### Texte à lire
# # # #

Les Marocains face aux Croisades

Mouna Hachim.

Mouna Hachim.

ChroniqueNous connaissons tous les exploits de Saladin; mais que savons-nous au juste des autres forces en présence, particulièrement marocaines, sous l’autorité de l’empire almohade?

Le 28/10/2023 à 11h00

Nous sommes en pleines Croisades, exactement au XIIème siècle.

Nous connaissons tous les exploits du sultan ayyoubide, maître de l’Égypte et de la Syrie, fils d’un officier kurde de Tikrit. Mais que savons-nous au juste des forces en présence dans l’effort commun de guerre sainte, particulièrement celles des Marocains sous l’autorité de l’empire almohade dont le berceau est Tinmel, dans les montagnes du Haut Atlas?

Dès 1095, au lendemain du concile de Clermont, le pape Urbain II avait lancé le monde chrétien à l’assaut de Jérusalem.

Des milliers de chevaliers traversent alors l’Europe et foncent sur l’Asie mineure.

«Juillet 1096, il fait chaud sous les murailles de Nicée», écrit Amin Maalouf dans son célèbre ouvrage «Les Croisades vues par les Arabes». «À l’ombre des figuiers, dans les jardins fleuris, circulent d’inquiétantes nouvelles: une troupe formée de chevaliers, de fantassins, mais aussi de femmes et d’enfants, marche sur Constantinople. On raconte qu’ils portent, cousues sur le dos, des bandes de tissu en forme de croix. Ils clament qu’ils viennent exterminer les musulmans jusqu’à Jérusalem et déferlent par milliers. Ce sont les Francs. Ils resteront deux siècles en Terre sainte, pillant et massacrant au nom de Dieu…»

# # # #

### Données fournies

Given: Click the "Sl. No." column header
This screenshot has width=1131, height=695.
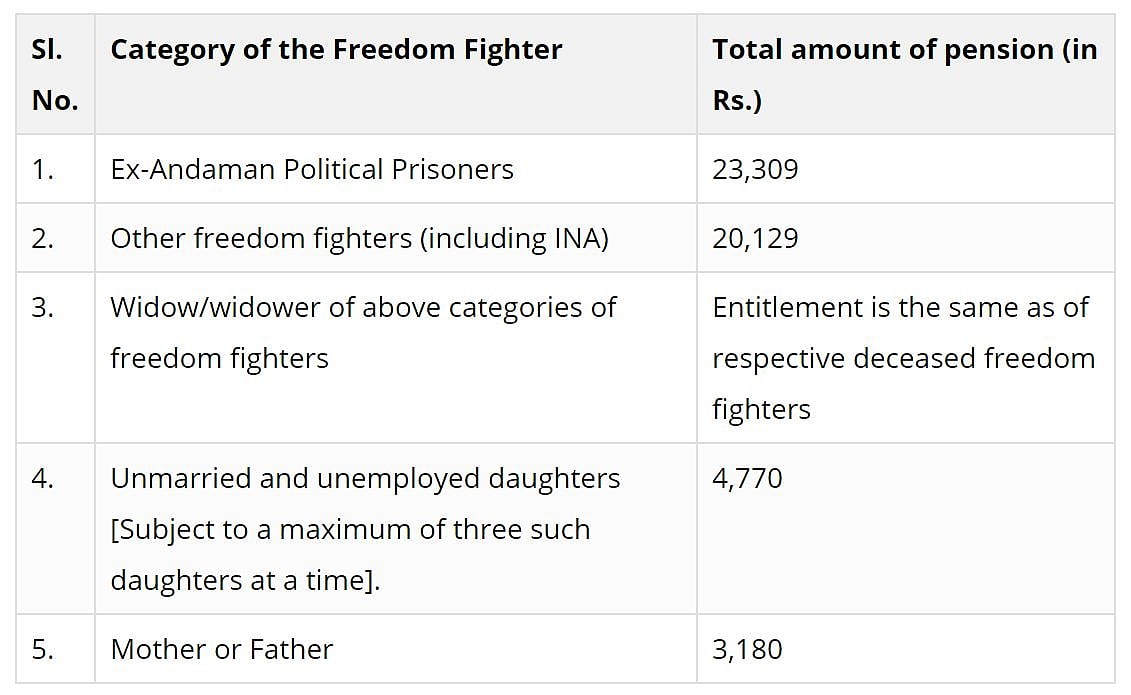Looking at the screenshot, I should click(x=54, y=75).
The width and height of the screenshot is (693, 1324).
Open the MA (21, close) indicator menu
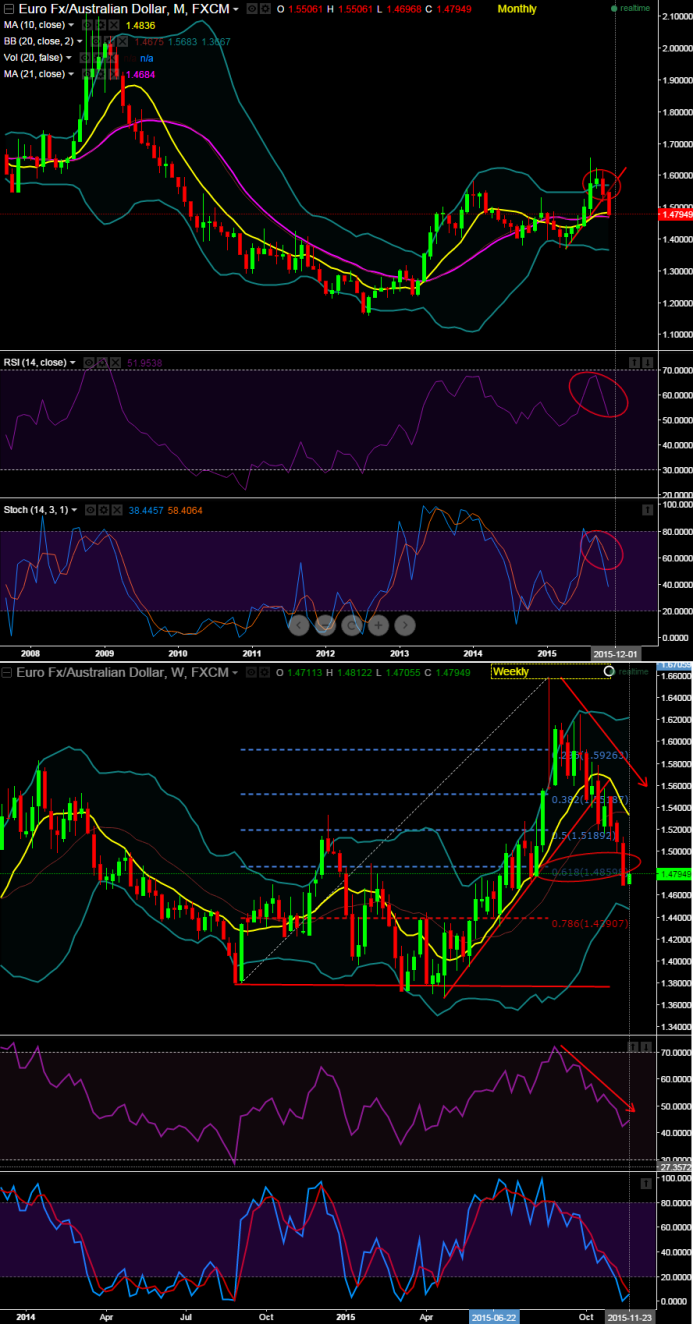point(73,73)
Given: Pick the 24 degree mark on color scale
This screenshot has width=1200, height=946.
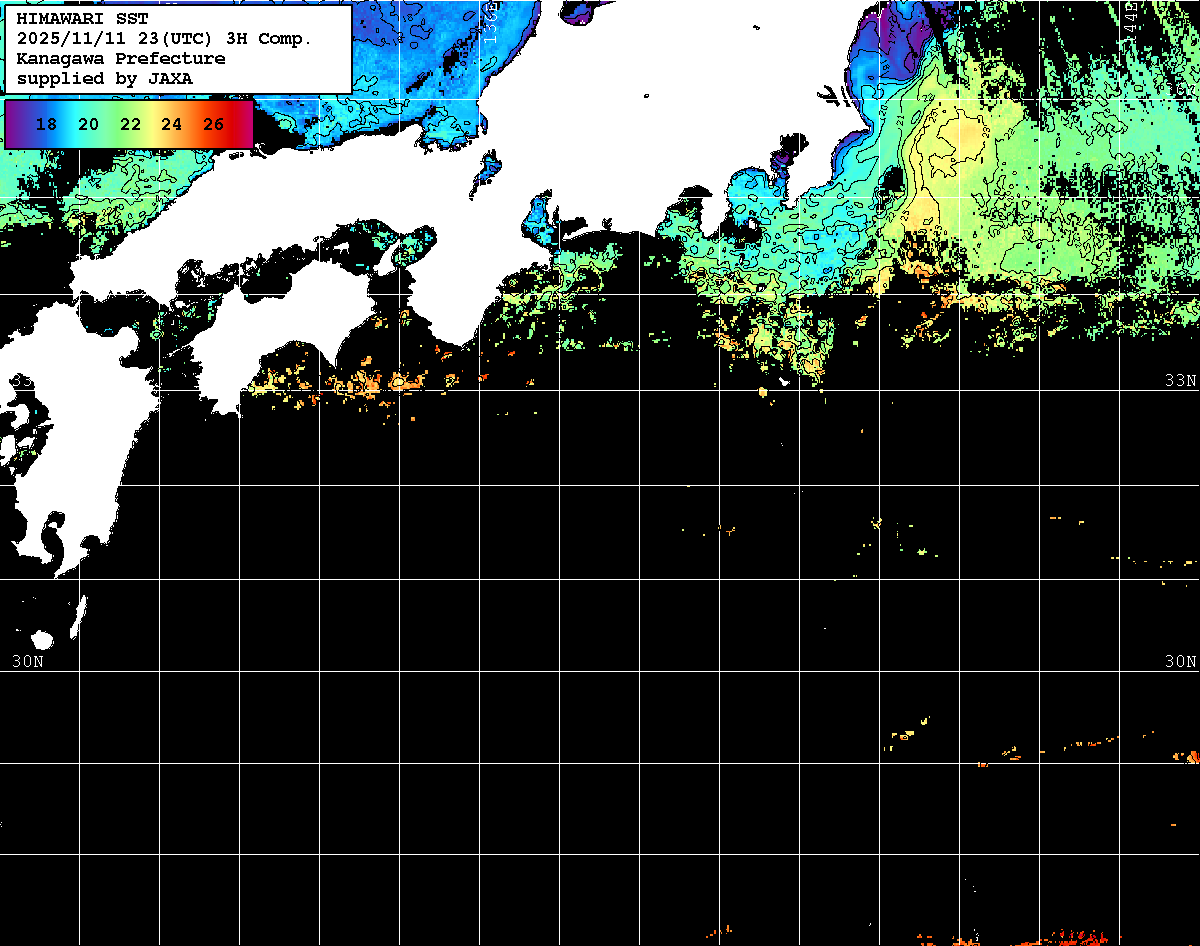Looking at the screenshot, I should click(172, 124).
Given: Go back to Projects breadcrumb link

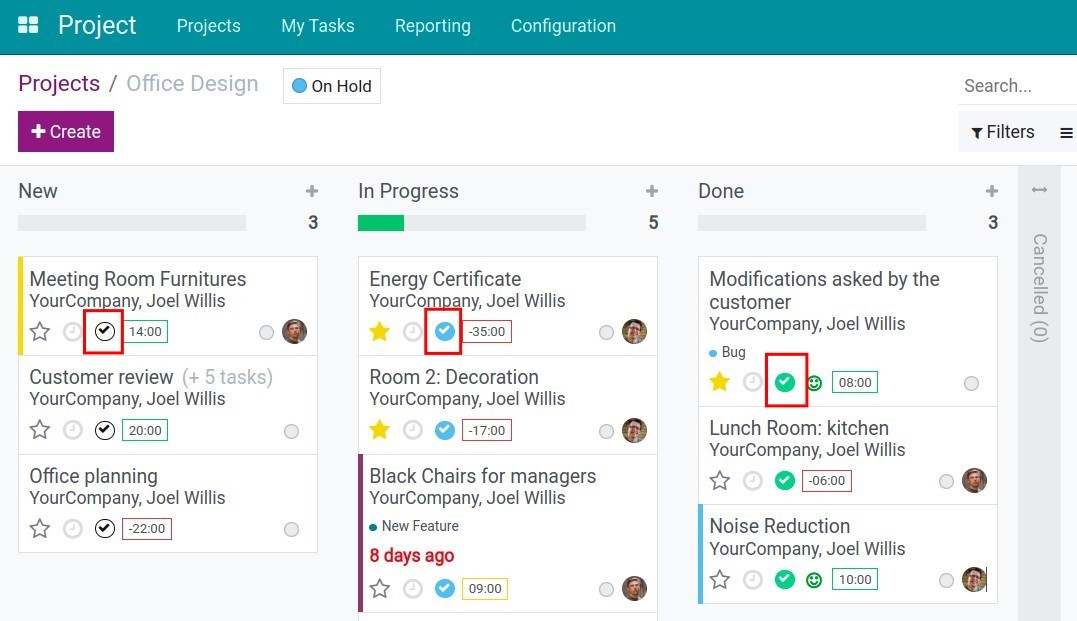Looking at the screenshot, I should [59, 84].
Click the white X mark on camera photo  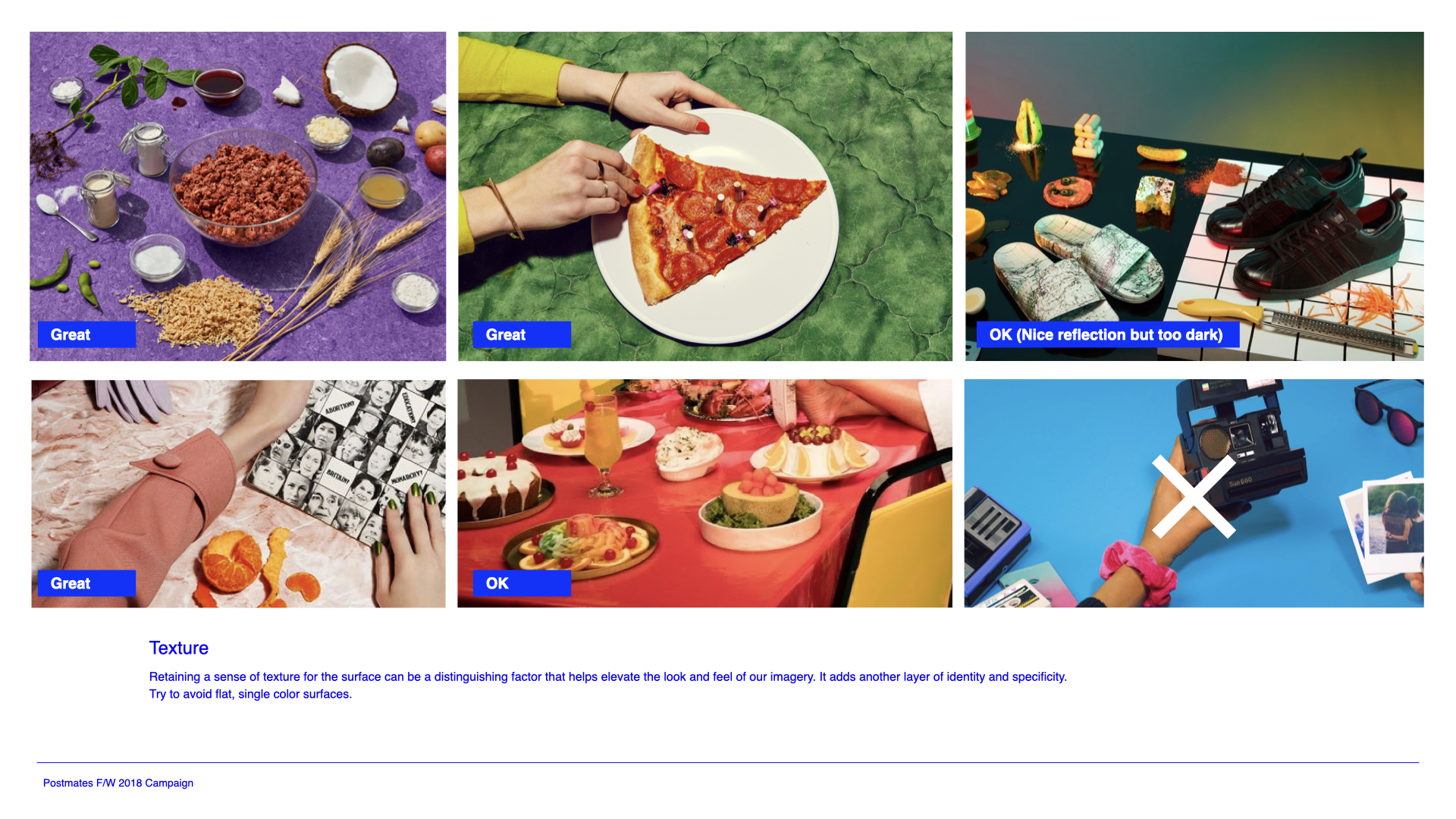coord(1194,497)
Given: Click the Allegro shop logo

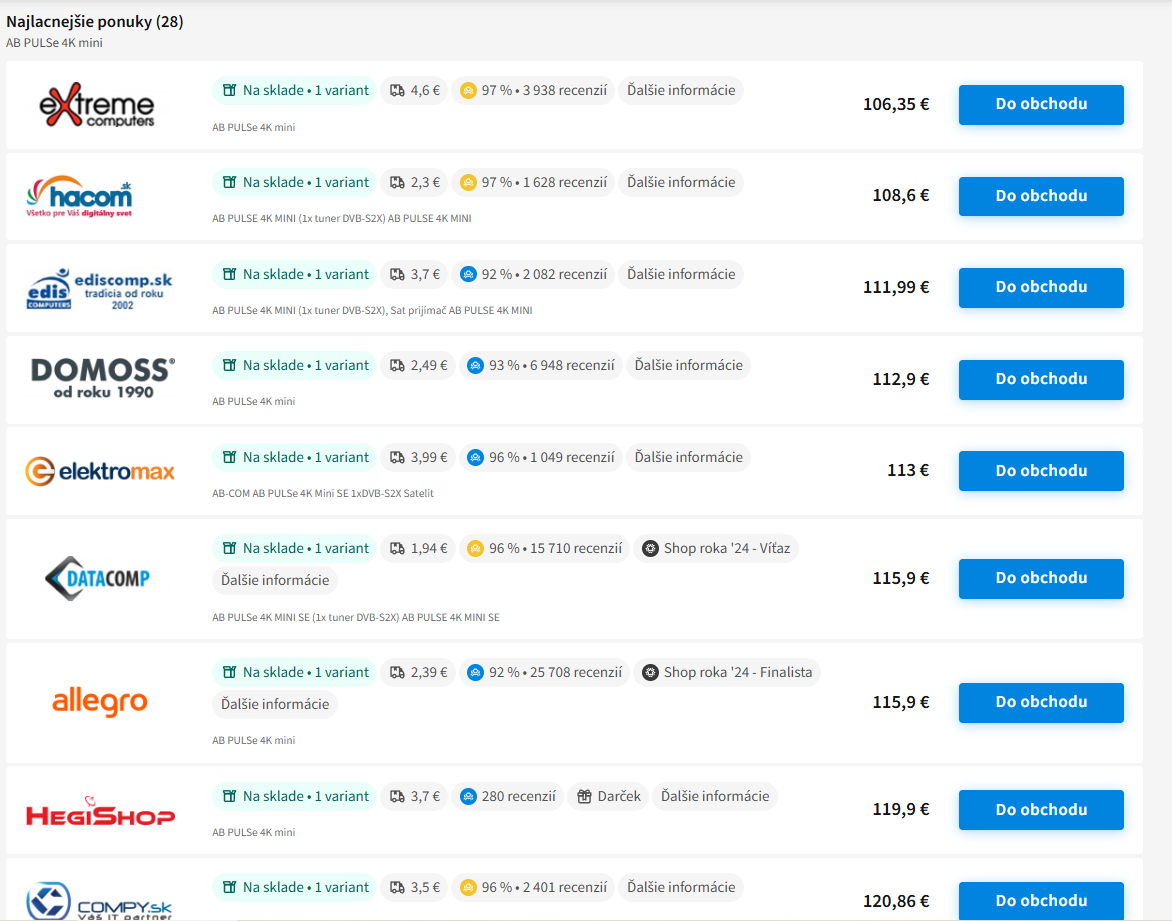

# # # #

### Consignes
1. Extrayez du texte sur les Marocains face aux Croisades tout le passage qui va de « Nous sommes en » jusqu'à « du Haut Atlas? ».
2. Poursuivez le texte sur les Marocains face aux Croisades en reprenant juste après sa dernière phrase.

### Corrigé
1.
Nous sommes en pleines Croisades, exactement au XIIème siècle.

Nous connaissons tous les exploits du sultan ayyoubide, maître de l’Égypte et de la Syrie, fils d’un officier kurde de Tikrit. Mais que savons-nous au juste des forces en présence dans l’effort commun de guerre sainte, particulièrement celles des Marocains sous l’autorité de l’empire almohade dont le berceau est Tinmel, dans les montagnes du Haut Atlas?

2.
Les villes tombent les unes après les autres: Édesse, Antioche, Tripoli et surtout, le 15 juillet 1099, Jérusalem, Bayt al-Maqdis, troisième ville sainte de l’islam, devenue la capitale d’un royaume franc, au même titre que les autres États chrétiens constitués en Orient, quoique symboliquement plus prééminent.

On imagine les répercussions dans le monde musulman, uni sans doute sur le principe, mais toujours en proie aux éternelles divisions avant d’être confronté à la deuxième croisade.

C’est que la prise d’Édesse par le régent seldjoukide de Mossoul, Imad-Eddine Zengi, avait poussé le pape Eugène III à promulguer en 1145 une bulle conviant les chrétiens, enlisés eux-mêmes dans leurs propres querelles internes, à secourir les États latins d’Orient.

A l’ouest de la Méditerranée, les dynasties marocaines, almoravide (depuis Zallaqa en 1086), puis Almohade, régnaient sur les deux rives de la Méditerranée avec Marrakech pour capitale, constituant une menace pour la chrétienté en Europe.

«La croisade ne se limite pas au théâtre de l’Orient», écrit en ce sens Kevin Medeiros.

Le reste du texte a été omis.